Tiny crystals, huge challenges
Using traditional nanoscale fabrication techniques, integrating halide perovskites into on-chip nanoscale devices is extremely difficult. A thin film of fragile perovskites could be patterned using lithographic processes, which require solvents that could damage the material. Another method involves forming smaller crystals in solution and then picking and placing them in the desired pattern.
“In both cases, there is a lack of control, resolution, and integration capability, which limits how the material can be extended to nanodevices,” says Niroui. Instead, she and her team devised a method to “grow” halide perovskite crystals in precise locations directly onto the desired surface, where the nanodevice will then be fabricated.
The solution used in nanocrystal growth is localized, which is central to their process. To accomplish this, they design a nanoscale template with small wells that contain the chemical process by which crystals grow. They alter the surface of the template and the interior of the wells to control a property known as “wettability,” ensuring that a solution containing perovskite material does not pool on the template surface and is confined inside the wells.

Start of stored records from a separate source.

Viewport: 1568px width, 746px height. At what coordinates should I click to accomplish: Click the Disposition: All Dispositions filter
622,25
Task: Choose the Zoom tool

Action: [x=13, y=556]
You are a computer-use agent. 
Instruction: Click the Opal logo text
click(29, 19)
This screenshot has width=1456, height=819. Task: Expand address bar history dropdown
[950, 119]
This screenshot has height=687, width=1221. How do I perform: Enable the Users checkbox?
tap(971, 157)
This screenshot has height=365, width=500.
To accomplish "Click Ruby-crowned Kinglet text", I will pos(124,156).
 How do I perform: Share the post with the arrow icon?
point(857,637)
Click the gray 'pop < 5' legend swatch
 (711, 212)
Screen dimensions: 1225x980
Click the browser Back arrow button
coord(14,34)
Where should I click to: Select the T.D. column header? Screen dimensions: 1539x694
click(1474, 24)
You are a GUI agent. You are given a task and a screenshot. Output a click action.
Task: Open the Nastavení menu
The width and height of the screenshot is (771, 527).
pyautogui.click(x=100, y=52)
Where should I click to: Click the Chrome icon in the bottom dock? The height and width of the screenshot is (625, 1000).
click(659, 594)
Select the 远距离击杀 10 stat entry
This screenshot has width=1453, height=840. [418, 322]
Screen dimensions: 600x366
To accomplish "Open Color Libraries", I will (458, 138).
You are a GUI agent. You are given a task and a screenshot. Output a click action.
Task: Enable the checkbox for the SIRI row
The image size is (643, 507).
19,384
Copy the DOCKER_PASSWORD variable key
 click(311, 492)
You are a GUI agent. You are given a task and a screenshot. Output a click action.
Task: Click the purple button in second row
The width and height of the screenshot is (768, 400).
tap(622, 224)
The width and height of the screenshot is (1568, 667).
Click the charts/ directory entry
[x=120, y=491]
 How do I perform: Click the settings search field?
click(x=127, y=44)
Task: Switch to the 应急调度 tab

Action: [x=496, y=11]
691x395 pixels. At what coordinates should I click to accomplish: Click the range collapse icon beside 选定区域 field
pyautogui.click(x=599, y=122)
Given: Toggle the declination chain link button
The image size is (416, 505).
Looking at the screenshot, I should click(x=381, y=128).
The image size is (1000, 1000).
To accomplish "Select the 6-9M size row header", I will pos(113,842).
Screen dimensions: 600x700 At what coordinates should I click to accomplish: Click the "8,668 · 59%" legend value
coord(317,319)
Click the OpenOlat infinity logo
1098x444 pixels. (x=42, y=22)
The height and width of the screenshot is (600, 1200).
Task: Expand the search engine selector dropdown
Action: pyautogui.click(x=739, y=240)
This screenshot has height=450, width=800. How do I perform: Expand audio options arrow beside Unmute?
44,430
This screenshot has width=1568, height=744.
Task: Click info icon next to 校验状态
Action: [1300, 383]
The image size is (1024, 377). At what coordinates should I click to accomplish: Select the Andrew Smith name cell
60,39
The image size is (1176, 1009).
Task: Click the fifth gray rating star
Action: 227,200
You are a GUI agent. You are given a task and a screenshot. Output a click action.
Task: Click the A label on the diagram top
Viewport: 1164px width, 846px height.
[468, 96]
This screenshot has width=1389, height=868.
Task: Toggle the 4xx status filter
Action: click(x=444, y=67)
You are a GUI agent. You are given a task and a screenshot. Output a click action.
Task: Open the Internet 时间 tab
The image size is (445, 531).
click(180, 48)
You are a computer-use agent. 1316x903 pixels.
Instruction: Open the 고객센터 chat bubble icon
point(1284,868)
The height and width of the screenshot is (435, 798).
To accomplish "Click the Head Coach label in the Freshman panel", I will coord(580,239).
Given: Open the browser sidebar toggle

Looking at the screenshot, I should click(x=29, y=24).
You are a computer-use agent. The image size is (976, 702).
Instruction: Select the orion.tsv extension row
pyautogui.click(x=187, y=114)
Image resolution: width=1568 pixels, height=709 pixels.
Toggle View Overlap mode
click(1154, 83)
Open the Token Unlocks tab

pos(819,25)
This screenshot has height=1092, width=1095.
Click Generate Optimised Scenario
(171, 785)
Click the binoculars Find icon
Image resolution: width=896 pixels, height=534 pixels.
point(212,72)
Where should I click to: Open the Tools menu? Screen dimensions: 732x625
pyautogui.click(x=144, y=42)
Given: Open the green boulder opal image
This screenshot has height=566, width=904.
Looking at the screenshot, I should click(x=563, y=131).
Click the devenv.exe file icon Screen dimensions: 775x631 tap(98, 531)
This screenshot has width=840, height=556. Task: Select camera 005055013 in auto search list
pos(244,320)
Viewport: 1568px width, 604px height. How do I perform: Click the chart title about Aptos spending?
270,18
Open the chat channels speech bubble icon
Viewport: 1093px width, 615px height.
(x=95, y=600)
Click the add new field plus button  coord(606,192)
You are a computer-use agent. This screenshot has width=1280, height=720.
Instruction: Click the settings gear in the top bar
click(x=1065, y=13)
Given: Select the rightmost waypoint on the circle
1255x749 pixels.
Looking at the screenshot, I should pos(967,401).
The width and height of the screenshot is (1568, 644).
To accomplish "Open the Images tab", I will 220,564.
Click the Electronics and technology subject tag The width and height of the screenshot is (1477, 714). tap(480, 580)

“Now, you have these very small and deterministic reactors within which the material can grow,” she says. That is exactly what occurs. They apply a solution containing halide perovskite growth material to the template, and the material grows and forms a tiny crystal in each well as the solvent evaporates.
A versatile and tunable technique
The researchers discovered that the shape of the wells is crucial in controlling the positioning of the nanocrystals. Due to the influence of nanoscale forces, crystals have an equal chance of being placed in each of the well’s four corners when square wells are used. That may be sufficient for some applications, but for others, greater precision in nanocrystal placement is required.
By changing the shape of the well, the researchers were able to engineer these nanoscale forces in such a way that a crystal is preferentially placed in the desired location. As the solvent evaporates inside the well, the nanocrystal experiences a pressure gradient that creates a directional force, with the exact direction being determined using the well’s asymmetric shape.
“This allows us to have very high precision, not only in growth, but also in the placement of these nanocrystals,” Niroui says. They also found they could control the size of the crystal that forms inside a well. Changing the size of the wells to allow more or less growth solution inside generates larger or smaller crystals.
They demonstrated the technique’s effectiveness by creating precise arrays of nanoLEDs. In this method, each nanocrystal is converted into a nanopixel that emits light. These high-density nanoLED arrays have the potential to be used in on-chip optical communication and computing, quantum light sources, microscopy, and high-resolution displays for augmented and virtual reality applications.
The researchers hope to investigate more potential applications for these tiny light sources in the future. They also want to test the limits of how small these devices can be and work on incorporating them effectively into quantum systems. Aside from nanoscale light sources, the process opens up new avenues for developing halide perovskite-based on-chip nanodevices.